Review of opioid conversion recommendations from select clinical practice guidelines: all are not equal

      Clinicians often rely on published opioid analgesic conversion tables to convert between opioids or administration routes for patients with chronic pain. Sources of conversion tables include Full Prescribing Information (FPI) for a specific product, or clinical guidelines promulgated by learned societies or government entities. Concerns identified with conversion estimates include overestimating “equianalgesic” doses and failure to consider incomplete cross-tolerance, the likely pain trajectory, comorbidities, concomitant medicines, and inter-patient variability. Most conversion estimates are based on single-dose, relative potency studies, not conversion in ongoing care. There are conflicting recommendations in the literature and no uniformly-accepted conversion ratios.

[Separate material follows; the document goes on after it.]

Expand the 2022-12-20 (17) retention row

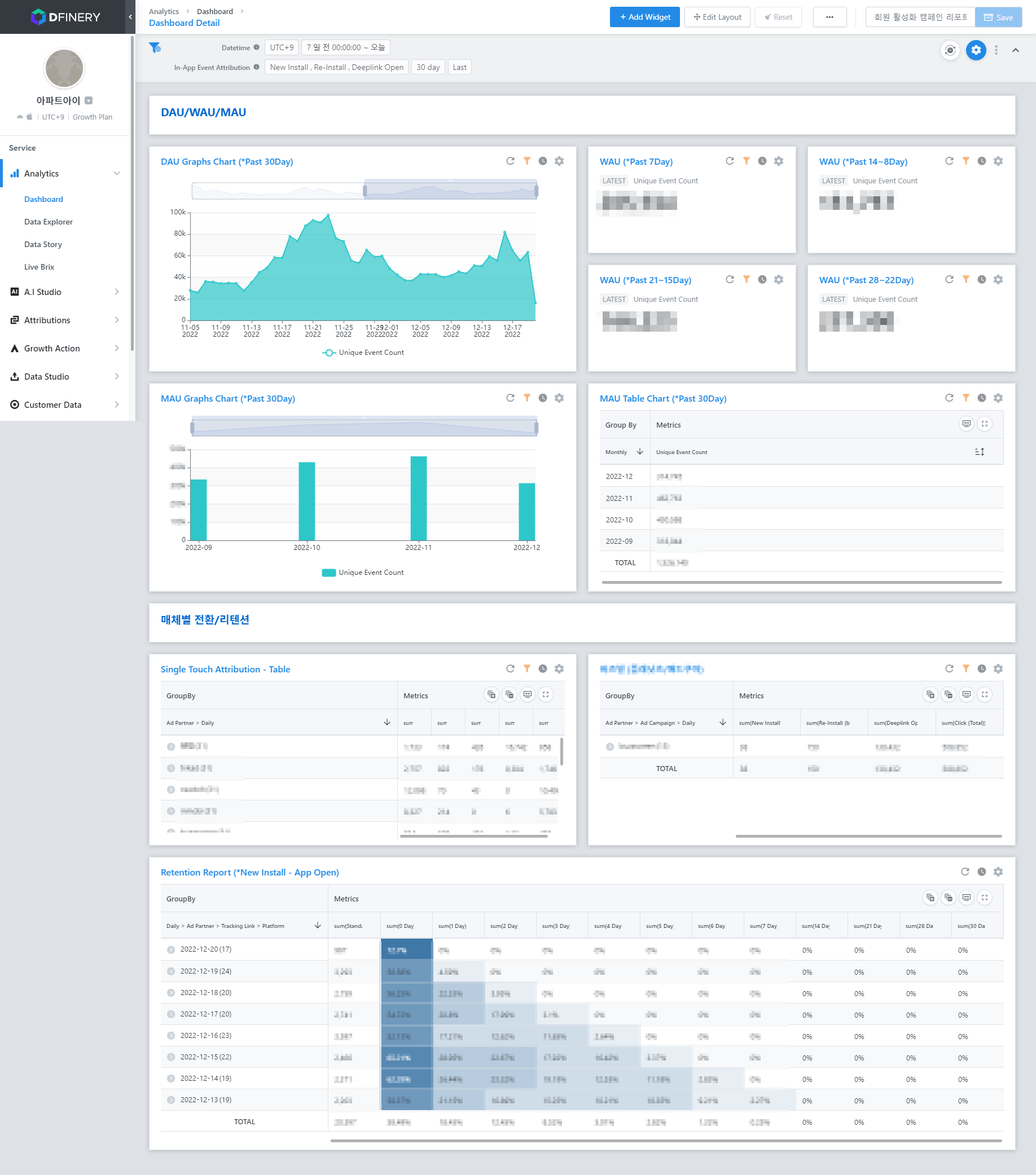(171, 950)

To raise awareness regarding the variability in currently-available oral opioid conversions, a review was conducted of selected guidelines issued by North American professional societies or federal and State government entities, and the source data cited by the guidelines. Our analysis focused on the suggested conversion ratios for oral opioids, the source data for the opioid conversion ratios, recommended dose reductions to account for incomplete cross-tolerance, considerations for supplemental analgesics during conversion, and patient factors when selecting an initial opioid conversion dose. This analysis found that variability exists in the recommendations for conversion ratios, incomplete cross-tolerance, and supplemental analgesia. In addition, the sources for the opioid conversion ratios in most guidelines are not well-controlled, multiple-dose trials in chronic pain patients. Therefore, it is imperative that practitioners are aware of these clinically-meaningful limitations and consider the reliability and applicability of these conversion ratios to the setting of chronic opioid administration. Likewise, legislators and regulators contemplating the use of conversion ratios in implementing pain policies should understand the unresolved variability and lack of bi-directionality in conversion tables. Efforts to determine scientifically-sound conversion recommendations should continue and, once determined, they should be widely available (eg, FPIs, websites). The authors are full-time employees of Purdue Pharma L.P.